◆ **TASK DIRECTIONS**
Can you transcribe the items word for word, starting at the first item and ending at the line that contains "2016年11月 (20) (595, 977)", including both of those lines?

◆ **RECORDS SHOWN**

***

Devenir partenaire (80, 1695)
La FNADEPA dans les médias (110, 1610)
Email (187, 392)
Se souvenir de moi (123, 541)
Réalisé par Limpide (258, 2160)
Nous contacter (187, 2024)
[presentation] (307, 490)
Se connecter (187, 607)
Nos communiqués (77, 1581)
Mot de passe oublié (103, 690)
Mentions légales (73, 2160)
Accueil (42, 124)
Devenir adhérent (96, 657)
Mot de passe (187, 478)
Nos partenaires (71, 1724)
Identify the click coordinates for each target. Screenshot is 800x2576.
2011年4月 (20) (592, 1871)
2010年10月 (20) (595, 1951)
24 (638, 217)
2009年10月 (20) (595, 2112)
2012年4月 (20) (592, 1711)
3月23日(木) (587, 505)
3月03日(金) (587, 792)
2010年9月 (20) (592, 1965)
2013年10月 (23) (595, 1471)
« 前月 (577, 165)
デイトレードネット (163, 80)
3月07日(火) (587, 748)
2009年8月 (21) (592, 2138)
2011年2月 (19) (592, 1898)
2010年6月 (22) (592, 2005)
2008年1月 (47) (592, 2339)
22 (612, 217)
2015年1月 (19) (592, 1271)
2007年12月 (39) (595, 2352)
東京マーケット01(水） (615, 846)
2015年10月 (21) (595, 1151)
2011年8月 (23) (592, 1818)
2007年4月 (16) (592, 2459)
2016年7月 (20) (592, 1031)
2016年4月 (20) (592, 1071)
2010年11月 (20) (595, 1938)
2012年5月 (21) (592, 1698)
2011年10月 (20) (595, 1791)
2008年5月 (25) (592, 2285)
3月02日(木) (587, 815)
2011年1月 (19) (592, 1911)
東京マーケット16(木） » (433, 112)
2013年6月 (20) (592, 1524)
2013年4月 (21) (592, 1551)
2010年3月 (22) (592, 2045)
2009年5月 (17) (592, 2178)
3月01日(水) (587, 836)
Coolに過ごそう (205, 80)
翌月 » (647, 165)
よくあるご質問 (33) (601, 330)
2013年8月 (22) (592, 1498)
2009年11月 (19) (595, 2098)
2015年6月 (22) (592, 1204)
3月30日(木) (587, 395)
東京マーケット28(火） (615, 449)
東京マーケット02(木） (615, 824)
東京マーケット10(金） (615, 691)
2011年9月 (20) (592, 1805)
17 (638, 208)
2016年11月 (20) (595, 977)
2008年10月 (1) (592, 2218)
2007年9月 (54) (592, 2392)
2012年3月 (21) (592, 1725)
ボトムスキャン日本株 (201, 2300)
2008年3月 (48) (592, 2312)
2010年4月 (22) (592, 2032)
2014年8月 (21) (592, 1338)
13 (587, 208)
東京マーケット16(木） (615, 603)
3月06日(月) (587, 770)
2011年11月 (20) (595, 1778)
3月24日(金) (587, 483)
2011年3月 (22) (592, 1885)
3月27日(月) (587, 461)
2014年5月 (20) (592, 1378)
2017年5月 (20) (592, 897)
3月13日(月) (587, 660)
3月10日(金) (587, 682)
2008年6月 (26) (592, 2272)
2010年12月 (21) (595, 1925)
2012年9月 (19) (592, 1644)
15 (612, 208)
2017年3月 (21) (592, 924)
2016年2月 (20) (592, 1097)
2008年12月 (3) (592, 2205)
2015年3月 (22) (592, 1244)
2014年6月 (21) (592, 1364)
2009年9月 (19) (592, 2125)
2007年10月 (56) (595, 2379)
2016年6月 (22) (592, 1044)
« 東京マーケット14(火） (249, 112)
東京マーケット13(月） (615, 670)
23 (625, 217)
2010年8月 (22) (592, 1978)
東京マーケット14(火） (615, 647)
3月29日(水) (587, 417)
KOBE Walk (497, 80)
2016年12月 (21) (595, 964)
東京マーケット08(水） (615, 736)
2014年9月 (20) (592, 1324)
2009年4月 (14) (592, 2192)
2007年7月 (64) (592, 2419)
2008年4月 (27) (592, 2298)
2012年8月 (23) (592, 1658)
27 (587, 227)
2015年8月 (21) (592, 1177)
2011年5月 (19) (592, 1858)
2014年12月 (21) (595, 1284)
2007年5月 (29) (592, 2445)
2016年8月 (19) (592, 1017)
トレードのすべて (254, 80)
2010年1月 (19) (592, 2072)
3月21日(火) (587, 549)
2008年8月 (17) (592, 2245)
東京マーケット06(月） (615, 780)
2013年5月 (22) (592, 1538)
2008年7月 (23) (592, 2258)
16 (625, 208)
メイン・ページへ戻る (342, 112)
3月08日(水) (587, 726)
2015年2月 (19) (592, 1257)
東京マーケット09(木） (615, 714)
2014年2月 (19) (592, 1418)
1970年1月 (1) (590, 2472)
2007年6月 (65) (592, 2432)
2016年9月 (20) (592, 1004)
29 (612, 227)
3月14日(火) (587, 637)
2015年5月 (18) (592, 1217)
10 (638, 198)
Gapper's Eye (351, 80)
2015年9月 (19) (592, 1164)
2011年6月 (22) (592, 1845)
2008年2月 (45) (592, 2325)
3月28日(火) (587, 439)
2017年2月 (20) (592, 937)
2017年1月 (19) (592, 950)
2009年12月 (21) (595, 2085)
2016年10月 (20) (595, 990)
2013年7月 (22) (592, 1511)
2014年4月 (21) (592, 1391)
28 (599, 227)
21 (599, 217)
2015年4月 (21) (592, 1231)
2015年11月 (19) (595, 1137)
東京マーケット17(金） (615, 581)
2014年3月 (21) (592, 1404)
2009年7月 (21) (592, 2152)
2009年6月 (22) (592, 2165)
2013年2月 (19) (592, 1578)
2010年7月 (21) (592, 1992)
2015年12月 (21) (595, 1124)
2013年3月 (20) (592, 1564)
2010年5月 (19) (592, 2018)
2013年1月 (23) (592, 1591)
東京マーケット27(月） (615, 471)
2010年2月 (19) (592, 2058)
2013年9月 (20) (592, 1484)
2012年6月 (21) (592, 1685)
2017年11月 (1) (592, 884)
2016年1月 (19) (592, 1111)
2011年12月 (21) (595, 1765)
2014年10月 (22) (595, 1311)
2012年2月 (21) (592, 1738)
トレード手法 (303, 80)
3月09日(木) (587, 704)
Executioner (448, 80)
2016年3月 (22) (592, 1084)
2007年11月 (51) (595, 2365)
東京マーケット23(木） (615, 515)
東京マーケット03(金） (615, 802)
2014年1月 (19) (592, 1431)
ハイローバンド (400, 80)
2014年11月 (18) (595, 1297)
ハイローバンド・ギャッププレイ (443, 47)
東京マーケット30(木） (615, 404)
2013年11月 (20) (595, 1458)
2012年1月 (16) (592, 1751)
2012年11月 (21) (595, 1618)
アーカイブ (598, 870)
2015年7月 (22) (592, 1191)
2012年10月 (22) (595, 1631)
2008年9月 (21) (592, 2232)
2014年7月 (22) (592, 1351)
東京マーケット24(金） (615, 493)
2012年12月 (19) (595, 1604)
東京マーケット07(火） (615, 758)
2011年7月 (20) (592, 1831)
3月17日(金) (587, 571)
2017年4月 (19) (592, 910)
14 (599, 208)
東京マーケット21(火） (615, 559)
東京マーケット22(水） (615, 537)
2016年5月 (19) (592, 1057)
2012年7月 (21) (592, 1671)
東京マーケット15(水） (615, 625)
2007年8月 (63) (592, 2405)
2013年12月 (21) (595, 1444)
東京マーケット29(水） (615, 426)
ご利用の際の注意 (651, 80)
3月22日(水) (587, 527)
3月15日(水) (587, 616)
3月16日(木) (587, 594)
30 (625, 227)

***

◆ **RESULT FOR THIS EXERCISE**
Devenir partenaire (80, 1695)
La FNADEPA dans les médias (110, 1610)
Email (187, 392)
Se souvenir de moi (123, 541)
Réalisé par Limpide (258, 2160)
Nous contacter (187, 2024)
[presentation] (307, 490)
Se connecter (187, 607)
Nos communiqués (77, 1581)
Mot de passe oublié (103, 690)
Mentions légales (73, 2160)
Accueil (42, 124)
Devenir adhérent (96, 657)
Mot de passe (187, 478)
Nos partenaires (71, 1724)
Identify the click coordinates for each target. Screenshot is 800x2576.
2011年4月 (20) (592, 1871)
2010年10月 (20) (595, 1951)
24 (638, 217)
2009年10月 (20) (595, 2112)
2012年4月 (20) (592, 1711)
3月23日(木) (587, 505)
3月03日(金) (587, 792)
2010年9月 (20) (592, 1965)
2013年10月 (23) (595, 1471)
« 前月 (577, 165)
デイトレードネット (163, 80)
3月07日(火) (587, 748)
2009年8月 (21) (592, 2138)
2011年2月 (19) (592, 1898)
2010年6月 (22) (592, 2005)
2008年1月 (47) (592, 2339)
22 (612, 217)
2015年1月 (19) (592, 1271)
2007年12月 (39) (595, 2352)
東京マーケット01(水） (615, 846)
2015年10月 (21) (595, 1151)
2011年8月 (23) (592, 1818)
2007年4月 (16) (592, 2459)
2016年7月 (20) (592, 1031)
2016年4月 (20) (592, 1071)
2010年11月 (20) (595, 1938)
2012年5月 (21) (592, 1698)
2011年10月 (20) (595, 1791)
2008年5月 (25) (592, 2285)
3月02日(木) (587, 815)
2011年1月 (19) (592, 1911)
東京マーケット16(木） » (433, 112)
2013年6月 (20) (592, 1524)
2013年4月 (21) (592, 1551)
2010年3月 (22) (592, 2045)
2009年5月 (17) (592, 2178)
3月01日(水) (587, 836)
Coolに過ごそう (205, 80)
翌月 » (647, 165)
よくあるご質問 (33) (601, 330)
2013年8月 (22) (592, 1498)
2009年11月 (19) (595, 2098)
2015年6月 (22) (592, 1204)
3月30日(木) (587, 395)
東京マーケット28(火） (615, 449)
東京マーケット02(木） (615, 824)
東京マーケット10(金） (615, 691)
2011年9月 (20) (592, 1805)
17 (638, 208)
2016年11月 (20) (595, 977)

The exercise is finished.